City signs wastewater treatment agreement
The Moab City Council approved an interlocal agreement with the Spanish Valley Water and Sewer Improvement District that establishes an $11 million wastewater treatment plant as a regional treatment facility. The agreement establishes the financial and technical details of the district’s expected contribution to the construction and future use of the new plant.
Whooping cough outbreak hits high school
The number of reported whooping cough cases in a month-long outbreak climbed in November to more than 20. The county’s first significant outbreak of whooping cough – or pertussis – in eight years was largely centered around Grand County High School, where 14 students, three faculty members and an unspecified number of parents were diagnosed with the highly contagious respiratory infection. Southeastern Utah District Health Department Environmental Health Director Brady Bradford said the outbreak appeared to be largely confined to the high school because more time had elapsed since students there were vaccinated against the disease. Between Friday, Nov. 18, and Tuesday, Nov. 22, hundreds of middle and high school students and family members flocked to a vaccination clinic at Moab Family Medicine, which offered free shots to those who were unable to afford them.

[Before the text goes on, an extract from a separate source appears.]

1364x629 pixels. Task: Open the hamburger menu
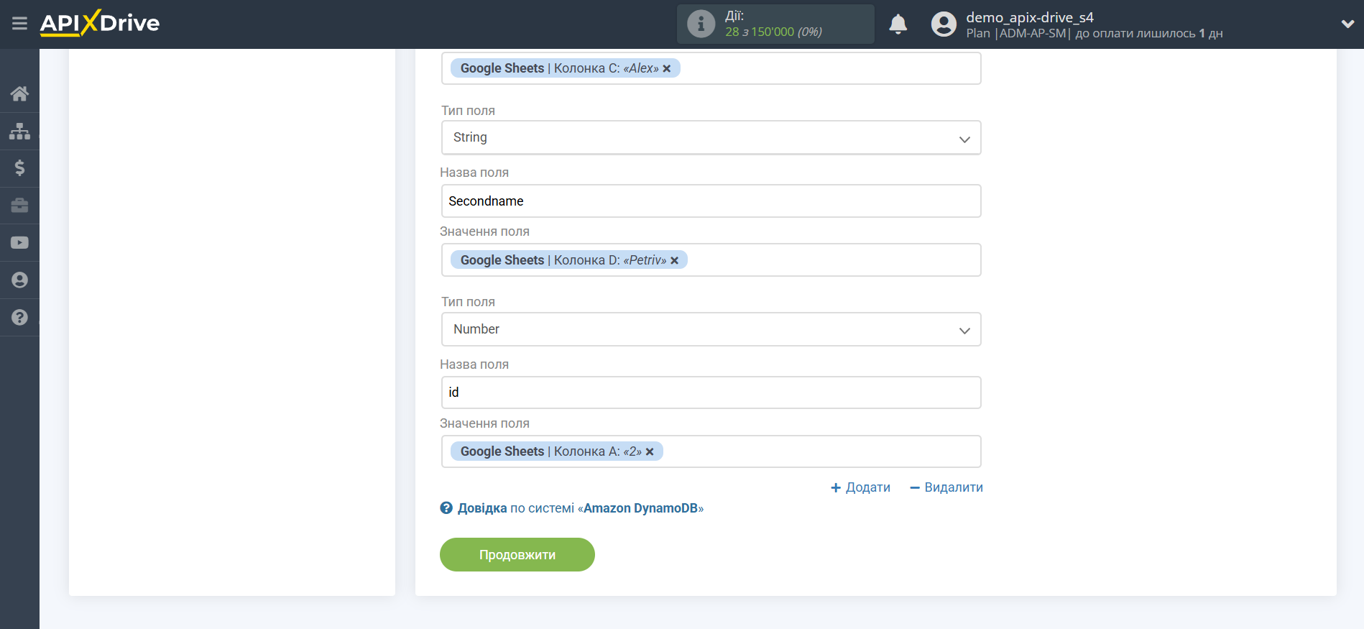click(19, 24)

U.S. Oil Sands announces more layoffs
For the second time this year, the Canadian developer of a proposed oil sands mine in the Book Cliffs has scaled back work on the controversial project, leading to the temporary layoffs of most company employees. U.S. Oil Sands of Calgary announced in early December that as it seeks additional funding for its PR Spring Mine, it is deferring work on the project. The company said that with the exception of project-financing personnel, the layoffs will affect the bulk of its 34 or so employees, who are almost evenly divided between Utah and the company’s home province of Alberta.
Moab pilot killed in accident
Sixty-five-year-old Redtail Aviation pilot Kim Ruble was killed on Dec. 12 when his plane crashed into a power line near Canyonlands Field Airport. Ruble had just taken off to perform a contracted delivery for United Parcel Service when his single-engine Quest Kodiak 100 plane struck the power line, causing it to break. At that point, the plane crashed to the ground and became engulfed in flames. Friends and acquaintances remembered Ruble for his kind and generous spirit, and his upbeat personality.